67. In November 2004, Auckland hosted the Australia-New Zealand Climate Change and Business Conference. Both you and I spoke at the Conference as well as the Australian Environment Minister, Senator Ian Campbell. Over 200 participants from Australia and New Zealand attended the Conference that raised the profile of climate change further amongst the business community.
68. At COP 10, I met with Senator Campbell and representatives from the Pew Center on Global Climate Change. We discussed the Australia-New Zealand Climate Forum. This was held in Sydney over 7-8 April 2005. The Forum was an opportunity for Australian and New Zealand business leaders to discuss future action to address climate change, facilitated by the Pew Center - a leader in international thinking in this area. Senator Campbell and I participated in the Leaders Roundtable segment of the Forum.

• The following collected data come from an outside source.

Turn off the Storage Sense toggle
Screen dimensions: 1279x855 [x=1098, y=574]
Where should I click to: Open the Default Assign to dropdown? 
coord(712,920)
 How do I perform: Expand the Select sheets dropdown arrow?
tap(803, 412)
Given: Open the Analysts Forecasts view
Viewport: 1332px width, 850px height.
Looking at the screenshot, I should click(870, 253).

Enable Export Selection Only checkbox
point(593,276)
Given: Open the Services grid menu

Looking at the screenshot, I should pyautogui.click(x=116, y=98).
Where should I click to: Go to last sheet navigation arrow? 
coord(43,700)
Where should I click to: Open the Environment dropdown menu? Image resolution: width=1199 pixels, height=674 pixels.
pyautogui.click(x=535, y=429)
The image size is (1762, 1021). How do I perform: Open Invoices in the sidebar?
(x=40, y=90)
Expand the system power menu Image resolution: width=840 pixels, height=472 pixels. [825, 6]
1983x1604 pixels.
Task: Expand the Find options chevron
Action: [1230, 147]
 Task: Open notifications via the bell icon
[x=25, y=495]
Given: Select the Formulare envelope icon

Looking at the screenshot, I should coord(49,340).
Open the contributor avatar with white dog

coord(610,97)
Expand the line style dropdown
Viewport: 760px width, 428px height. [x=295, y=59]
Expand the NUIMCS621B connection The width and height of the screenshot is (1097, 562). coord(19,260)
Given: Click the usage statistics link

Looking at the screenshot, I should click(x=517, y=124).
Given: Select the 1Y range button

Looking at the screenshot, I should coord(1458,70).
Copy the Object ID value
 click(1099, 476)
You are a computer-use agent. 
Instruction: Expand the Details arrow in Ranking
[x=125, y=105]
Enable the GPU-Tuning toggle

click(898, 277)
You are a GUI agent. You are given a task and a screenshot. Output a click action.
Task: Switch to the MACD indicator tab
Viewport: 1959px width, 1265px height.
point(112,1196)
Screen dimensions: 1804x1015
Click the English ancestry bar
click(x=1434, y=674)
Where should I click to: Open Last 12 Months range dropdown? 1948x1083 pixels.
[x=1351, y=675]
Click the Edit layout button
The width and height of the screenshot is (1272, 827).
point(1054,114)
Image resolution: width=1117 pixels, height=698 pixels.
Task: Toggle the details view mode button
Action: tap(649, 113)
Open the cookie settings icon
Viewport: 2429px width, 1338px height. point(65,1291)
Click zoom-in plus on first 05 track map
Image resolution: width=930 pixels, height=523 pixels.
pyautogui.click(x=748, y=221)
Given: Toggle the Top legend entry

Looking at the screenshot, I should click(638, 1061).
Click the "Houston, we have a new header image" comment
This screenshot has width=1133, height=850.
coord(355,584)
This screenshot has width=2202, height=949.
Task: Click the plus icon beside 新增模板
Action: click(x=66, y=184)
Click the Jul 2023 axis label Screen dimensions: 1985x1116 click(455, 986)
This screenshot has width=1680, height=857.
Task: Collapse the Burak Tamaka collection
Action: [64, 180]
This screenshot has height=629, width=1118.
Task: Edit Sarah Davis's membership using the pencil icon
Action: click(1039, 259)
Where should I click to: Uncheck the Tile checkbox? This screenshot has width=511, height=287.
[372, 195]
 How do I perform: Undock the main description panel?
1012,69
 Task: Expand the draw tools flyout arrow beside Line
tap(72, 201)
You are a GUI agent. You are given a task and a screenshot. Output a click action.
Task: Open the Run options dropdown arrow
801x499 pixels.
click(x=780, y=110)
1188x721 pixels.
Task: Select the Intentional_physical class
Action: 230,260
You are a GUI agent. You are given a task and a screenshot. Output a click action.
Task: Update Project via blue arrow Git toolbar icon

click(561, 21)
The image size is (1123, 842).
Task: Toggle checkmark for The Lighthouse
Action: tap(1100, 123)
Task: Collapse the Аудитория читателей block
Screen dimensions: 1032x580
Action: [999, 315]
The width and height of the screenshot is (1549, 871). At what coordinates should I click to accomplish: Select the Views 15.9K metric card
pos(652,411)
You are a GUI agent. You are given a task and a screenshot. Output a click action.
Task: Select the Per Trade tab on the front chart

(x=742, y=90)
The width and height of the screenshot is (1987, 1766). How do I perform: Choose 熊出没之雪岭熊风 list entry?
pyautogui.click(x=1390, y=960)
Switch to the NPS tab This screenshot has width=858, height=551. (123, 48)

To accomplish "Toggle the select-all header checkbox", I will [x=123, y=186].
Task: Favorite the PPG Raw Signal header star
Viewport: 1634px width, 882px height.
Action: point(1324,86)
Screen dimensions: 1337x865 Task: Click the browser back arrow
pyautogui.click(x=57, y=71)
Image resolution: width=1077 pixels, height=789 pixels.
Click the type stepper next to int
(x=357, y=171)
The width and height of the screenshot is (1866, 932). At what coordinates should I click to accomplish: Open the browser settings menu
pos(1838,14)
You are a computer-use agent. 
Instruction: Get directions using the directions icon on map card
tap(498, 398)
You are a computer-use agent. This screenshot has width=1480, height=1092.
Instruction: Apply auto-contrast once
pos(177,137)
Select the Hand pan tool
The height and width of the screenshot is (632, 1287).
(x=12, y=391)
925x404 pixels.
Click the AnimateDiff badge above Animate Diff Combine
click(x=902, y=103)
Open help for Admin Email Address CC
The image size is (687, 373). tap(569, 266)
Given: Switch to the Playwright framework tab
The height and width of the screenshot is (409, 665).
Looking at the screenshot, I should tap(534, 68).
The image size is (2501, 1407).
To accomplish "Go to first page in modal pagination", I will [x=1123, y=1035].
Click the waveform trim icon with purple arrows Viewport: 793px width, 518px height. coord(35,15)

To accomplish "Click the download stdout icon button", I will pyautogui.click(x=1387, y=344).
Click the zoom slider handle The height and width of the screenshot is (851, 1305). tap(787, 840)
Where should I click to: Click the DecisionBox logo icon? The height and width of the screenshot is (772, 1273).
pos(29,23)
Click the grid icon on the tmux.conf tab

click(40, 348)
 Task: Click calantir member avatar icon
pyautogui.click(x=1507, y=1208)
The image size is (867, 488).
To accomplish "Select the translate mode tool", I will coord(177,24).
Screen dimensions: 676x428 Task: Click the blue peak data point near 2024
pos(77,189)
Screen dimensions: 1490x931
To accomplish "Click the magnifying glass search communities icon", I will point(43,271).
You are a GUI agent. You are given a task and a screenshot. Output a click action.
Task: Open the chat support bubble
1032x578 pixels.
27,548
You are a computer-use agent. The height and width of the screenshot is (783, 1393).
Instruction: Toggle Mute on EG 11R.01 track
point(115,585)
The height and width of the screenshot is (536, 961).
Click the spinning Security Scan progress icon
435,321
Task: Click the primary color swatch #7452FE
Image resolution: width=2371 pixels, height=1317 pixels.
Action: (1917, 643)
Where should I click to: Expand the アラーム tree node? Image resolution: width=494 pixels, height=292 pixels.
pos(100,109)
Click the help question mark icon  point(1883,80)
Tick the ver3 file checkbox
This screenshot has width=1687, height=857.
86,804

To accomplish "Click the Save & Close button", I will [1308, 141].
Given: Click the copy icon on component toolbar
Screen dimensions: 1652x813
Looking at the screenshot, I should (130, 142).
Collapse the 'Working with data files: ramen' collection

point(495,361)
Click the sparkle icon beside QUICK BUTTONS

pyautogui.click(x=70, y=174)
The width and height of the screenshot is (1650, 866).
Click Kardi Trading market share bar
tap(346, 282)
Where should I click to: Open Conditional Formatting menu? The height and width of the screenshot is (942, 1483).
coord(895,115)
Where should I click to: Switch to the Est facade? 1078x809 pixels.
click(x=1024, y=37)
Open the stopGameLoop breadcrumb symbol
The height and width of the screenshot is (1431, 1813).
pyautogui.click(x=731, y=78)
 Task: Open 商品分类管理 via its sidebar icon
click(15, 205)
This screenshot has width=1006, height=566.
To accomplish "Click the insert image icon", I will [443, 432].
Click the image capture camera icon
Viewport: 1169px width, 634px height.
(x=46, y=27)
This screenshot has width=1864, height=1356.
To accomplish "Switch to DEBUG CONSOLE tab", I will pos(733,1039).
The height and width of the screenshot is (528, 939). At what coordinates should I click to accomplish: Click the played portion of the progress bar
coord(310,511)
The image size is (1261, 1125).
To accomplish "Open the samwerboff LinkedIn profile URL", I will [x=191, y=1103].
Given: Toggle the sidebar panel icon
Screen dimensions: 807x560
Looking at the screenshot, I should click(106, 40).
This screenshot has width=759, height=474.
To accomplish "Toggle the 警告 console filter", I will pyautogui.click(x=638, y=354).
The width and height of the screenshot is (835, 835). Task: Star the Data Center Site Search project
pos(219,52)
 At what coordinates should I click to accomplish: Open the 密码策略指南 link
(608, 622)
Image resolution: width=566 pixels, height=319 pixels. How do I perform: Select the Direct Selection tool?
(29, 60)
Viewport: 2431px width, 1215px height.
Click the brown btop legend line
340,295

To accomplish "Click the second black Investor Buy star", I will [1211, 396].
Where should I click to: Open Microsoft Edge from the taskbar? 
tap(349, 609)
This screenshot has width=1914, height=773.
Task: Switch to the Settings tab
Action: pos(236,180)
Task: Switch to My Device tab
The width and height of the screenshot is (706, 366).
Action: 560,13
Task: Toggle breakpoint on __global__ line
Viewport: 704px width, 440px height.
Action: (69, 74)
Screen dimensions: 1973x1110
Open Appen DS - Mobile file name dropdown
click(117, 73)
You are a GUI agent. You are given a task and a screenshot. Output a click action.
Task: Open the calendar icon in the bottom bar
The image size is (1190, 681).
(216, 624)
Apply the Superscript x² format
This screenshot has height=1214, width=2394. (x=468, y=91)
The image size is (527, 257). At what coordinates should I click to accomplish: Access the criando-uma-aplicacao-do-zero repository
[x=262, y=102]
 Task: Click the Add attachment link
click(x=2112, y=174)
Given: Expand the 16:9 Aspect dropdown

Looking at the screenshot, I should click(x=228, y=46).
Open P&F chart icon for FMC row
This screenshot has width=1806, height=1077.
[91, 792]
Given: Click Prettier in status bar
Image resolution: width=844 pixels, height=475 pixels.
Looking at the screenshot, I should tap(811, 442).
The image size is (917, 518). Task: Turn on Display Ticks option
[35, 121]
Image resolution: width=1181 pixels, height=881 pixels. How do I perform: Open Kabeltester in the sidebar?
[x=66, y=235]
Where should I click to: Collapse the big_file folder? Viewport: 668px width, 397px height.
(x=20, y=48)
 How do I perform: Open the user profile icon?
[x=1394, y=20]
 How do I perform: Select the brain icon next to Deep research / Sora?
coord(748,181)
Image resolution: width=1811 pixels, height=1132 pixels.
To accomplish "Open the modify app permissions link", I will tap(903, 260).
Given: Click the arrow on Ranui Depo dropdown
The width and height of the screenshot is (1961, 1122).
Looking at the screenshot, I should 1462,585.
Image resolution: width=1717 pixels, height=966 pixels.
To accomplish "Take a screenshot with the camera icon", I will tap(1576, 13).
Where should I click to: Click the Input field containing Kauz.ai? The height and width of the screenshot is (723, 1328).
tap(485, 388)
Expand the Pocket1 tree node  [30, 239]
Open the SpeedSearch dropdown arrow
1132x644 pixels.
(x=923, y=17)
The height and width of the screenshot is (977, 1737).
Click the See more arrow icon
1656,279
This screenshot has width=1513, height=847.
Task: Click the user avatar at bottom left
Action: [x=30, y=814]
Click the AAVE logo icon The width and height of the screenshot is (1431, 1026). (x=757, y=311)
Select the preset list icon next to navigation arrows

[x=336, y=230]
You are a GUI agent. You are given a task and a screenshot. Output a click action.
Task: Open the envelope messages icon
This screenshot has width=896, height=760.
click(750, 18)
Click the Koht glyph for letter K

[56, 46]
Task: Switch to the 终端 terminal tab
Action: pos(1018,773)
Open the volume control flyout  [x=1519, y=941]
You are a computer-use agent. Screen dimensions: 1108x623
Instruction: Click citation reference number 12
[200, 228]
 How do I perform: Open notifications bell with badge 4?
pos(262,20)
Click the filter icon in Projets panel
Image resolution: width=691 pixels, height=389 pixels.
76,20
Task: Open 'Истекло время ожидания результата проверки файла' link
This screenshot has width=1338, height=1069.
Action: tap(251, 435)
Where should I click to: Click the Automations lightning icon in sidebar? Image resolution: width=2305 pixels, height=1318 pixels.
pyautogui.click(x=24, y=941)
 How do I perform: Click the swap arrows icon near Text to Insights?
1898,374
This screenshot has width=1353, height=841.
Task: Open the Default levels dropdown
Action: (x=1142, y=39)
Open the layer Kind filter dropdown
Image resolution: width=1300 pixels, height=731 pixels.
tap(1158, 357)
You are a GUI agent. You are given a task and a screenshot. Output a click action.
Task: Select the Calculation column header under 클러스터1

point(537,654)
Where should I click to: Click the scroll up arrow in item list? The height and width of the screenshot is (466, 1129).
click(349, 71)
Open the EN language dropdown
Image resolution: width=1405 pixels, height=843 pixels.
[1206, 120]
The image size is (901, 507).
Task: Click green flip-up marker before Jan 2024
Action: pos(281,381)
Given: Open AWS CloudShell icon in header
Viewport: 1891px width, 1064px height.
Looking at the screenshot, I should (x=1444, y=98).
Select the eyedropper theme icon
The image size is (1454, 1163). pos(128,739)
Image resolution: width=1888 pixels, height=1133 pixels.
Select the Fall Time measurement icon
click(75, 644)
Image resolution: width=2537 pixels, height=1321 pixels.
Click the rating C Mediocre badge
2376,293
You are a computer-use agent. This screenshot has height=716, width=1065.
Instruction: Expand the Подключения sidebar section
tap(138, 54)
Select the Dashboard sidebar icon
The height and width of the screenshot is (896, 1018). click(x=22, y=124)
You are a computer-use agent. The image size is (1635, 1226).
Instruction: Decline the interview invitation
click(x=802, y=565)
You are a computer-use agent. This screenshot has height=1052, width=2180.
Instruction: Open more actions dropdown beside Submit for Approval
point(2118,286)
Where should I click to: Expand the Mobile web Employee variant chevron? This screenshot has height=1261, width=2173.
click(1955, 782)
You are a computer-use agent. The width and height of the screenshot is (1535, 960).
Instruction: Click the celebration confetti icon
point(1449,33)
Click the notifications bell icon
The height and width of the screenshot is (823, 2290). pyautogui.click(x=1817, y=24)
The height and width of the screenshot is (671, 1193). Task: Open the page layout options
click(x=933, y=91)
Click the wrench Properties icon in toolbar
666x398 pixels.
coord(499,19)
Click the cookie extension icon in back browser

69. With officials I attended the UNFCCC 10th Conference of the Parties in December 2004. Although the imminent entry-into-force of the Kyoto Protocol (which occurred on 16 February 2005) provided for a positive atmosphere, the international community is not yet ready to develop the "terms of reference" for negotiating commitments beyond 2012. Entry-into-force places an increased focus on ensuring we have in place the registry and inventory systems necessary to comply with Kyoto Protocol requirements.
70. Although the timetable for the next set of formal negotiations is unclear, informally negotiations have already begun with some countries or groups of countries placing clear markers about the shape and form of the negotiations. In preparation for the formal negotiations, officials are continuing to engage in international and regional workstreams that focus on options for future action (e.g. OECD Annex One Experts Group meetings; dialogues facilitated by the Centre for Clean Air Policy; Pew Centre for Global Climate Change).
71. Preparations have begun for the submission of New Zealand's 4th national communication to the UNFCCC. The national communication will provide the UNFCCC secretariat and the wider international community with an update of New Zealand's climate change policies and programmes. The end product, to be completed before the end of calendar year 2005, is to be submitted to the UNFCCC secretariat by 1 January 2006. National communications are drawn on extensively during multilateral negotiations as a source of information for policies and measures and projected emissions of UNFCCC Parties. New Zealand's 3rd national communication was submitted in November 2001.
72. In conjunction with the 4th national communication we also have to provide a report on demonstrable progress under Article 3.2 of the Kyoto Protocol.